== Written exercise ==
In the news item about the SAS aircraft order, which alliance did the airline join after leaving the Star Alliance?

== Page excerpt ==
= = = = =

Scandinavian airline SAS confirmed on Tuesday in Copenhagen its largest-ever aircraft order, committing to up to 40 twin-aisle jets from Airbus's A330 family. At list prices, the deal is valued at more than $10 billion (€8.75 billion), though industry-standard discounts likely reduce the final cost significantly.
The order includes a mix of the newer, more fuel-efficient A330-900 (part of the A330neo range) and the older A330-300, which will help the carrier expand its long-haul capacity in the near term. First deliveries are expected from the early 2030s.
From Bankruptcy to Record Investment
The scale of the commitment underscores a remarkable recovery for SAS. The airline exited US Chapter 11 bankruptcy protection in 2024 after a painful restructuring that wiped out billions in debt, delisted its shares, and brought in new owners led by the Air France-KLM group. As part of that overhaul, SAS also left the Star Alliance to join the rival SkyTeam grouping.
Since then, the carrier has returned to operating profit in 2025 after heavy losses the previous year. The Airbus order follows a 2024 deal for 55 Embraer regional jets, and SAS is presenting the combined investment as the foundation of its fleet strategy for the decade ahead.

= = = = =

== Information shown ==
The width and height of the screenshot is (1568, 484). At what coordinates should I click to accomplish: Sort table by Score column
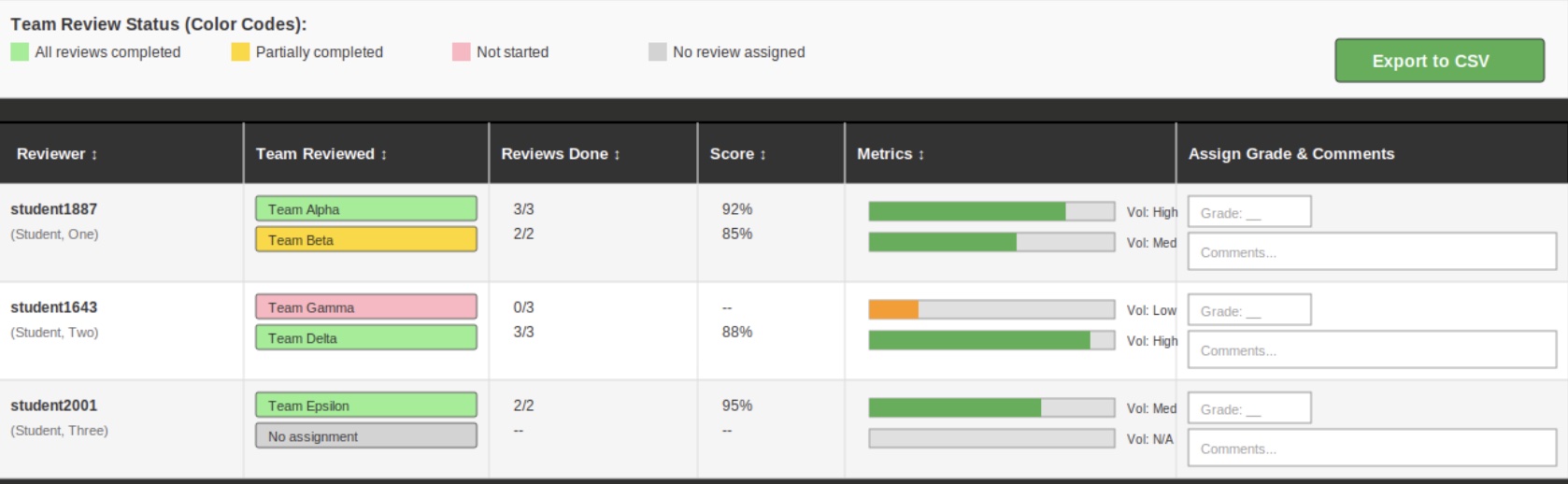pyautogui.click(x=737, y=154)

= = = = =

== The result ==
SkyTeam